A useful Swahili-facing line may be plain: “Unaweza kulipa kwa M-Pesa kwa huduma za kawaida katika kliniki yetu ya Nakuru.” If delivery is the issue: “Tunafikisha oda ndani ya Langata na maeneo ya karibu kutoka tawi la Langata.” The exact wording should match local usage and the business facts. The point is that the capability appears in the language of the question.
English-only proof can still be used by AI, but bilingual proof reduces the chance that Swahili queries return weaker, more generic recommendations. This is especially important for services where payment, walk-ins, delivery and price clarity are part of trust.
There is also a respect issue. Swahili copy that only repeats abstract English phrases tells the customer very little. Practical language respects the decision the customer is trying to make.

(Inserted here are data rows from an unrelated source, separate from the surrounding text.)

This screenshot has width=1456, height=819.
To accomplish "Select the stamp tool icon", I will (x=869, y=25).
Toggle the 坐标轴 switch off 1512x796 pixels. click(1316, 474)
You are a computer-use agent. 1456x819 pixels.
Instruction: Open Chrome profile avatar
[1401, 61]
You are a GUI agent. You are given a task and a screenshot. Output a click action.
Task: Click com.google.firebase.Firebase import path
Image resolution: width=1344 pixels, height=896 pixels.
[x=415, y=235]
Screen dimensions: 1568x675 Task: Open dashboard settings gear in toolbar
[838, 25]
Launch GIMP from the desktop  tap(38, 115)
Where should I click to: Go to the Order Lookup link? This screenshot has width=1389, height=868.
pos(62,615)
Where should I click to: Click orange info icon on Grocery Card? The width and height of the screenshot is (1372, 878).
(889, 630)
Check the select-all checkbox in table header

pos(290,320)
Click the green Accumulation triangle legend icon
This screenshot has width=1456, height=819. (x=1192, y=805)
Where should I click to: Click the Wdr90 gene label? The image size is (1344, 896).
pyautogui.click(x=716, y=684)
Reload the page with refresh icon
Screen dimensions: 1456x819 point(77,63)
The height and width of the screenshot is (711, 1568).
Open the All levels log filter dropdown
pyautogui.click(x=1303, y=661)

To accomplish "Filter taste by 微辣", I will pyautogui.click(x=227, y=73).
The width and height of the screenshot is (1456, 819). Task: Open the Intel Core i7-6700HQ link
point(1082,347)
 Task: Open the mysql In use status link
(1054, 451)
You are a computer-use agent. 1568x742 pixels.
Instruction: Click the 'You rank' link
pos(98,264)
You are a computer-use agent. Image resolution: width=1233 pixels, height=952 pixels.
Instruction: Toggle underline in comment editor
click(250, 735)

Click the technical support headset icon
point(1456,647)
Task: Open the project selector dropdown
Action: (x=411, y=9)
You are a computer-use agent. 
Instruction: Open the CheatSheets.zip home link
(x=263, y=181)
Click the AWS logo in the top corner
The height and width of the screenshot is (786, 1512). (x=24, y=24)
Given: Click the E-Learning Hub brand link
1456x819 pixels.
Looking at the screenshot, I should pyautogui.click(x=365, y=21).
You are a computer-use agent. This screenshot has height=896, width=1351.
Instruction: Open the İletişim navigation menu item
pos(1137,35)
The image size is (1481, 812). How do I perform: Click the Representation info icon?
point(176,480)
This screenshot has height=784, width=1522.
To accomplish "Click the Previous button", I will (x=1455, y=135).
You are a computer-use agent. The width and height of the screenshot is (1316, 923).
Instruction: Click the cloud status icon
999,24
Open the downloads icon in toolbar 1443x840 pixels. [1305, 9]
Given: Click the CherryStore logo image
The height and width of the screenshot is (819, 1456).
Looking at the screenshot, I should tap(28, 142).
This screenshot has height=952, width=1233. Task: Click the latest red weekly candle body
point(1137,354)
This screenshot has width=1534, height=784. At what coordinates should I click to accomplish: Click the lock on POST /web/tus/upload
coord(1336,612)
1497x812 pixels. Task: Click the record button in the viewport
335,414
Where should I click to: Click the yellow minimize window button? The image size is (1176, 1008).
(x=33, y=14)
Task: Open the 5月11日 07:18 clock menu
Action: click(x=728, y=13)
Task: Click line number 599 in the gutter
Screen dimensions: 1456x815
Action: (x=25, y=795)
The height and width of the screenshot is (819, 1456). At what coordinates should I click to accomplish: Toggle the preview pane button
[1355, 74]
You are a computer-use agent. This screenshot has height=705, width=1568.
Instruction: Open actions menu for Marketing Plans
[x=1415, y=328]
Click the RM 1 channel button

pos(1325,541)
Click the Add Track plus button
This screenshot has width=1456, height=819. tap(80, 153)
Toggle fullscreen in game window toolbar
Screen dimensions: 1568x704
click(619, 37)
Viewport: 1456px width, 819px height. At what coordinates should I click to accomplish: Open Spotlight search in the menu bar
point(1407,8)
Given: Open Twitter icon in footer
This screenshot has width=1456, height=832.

Make the useful sentence repeatable
After I trace missing M-Pesa or delivery details, I try to write one useful sentence for each capability. The sentence must be true, current and attached to the right place. It should appear where customers and answer engines already look: service page, branch page, map description, current menu, ordering page or public profile.
For a clinic, the sentence might be: “The Nakuru main clinic accepts M-Pesa for walk-in consultations and lists current service prices before visits.” For a restaurant: “The Langata branch accepts M-Pesa for pickup and delivery orders within Langata and nearby estates.” For a salon: “The Westlands branch accepts M-Pesa deposits for after-work appointments.” These are teaching examples, not claims about a specific live business, but they show the shape.
Then the old fragments need cleanup. Remove stale delivery captions if the service changed. Date the current menu. Separate branch capabilities. Stop using one flyer as the only proof for prices and payment. Put the same practical line in English and Swahili where it matters. Ask real customers to mention the branch or service naturally when they review, without scripting them.
Capabilities disappear from AI answers when they are treated as obvious. Obvious to staff is not obvious to a model. Obvious to regular customers is not obvious to a tourist, a new resident, or a person searching from another estate. Public proof is the bridge between the daily habit and the recommendation.
The Recommendation Trace — A customer asks: “Can I pay by M-Pesa, and do they deliver or take walk-ins near me?” The proof fragment must name the capability, the service, the branch and the current condition. The grounding detail is the estate, clinic location, delivery radius or appointment rule. Repeatable sentence: “This Nakuru clinic accepts M-Pesa for walk-in services and publishes current price guidance before customers visit.”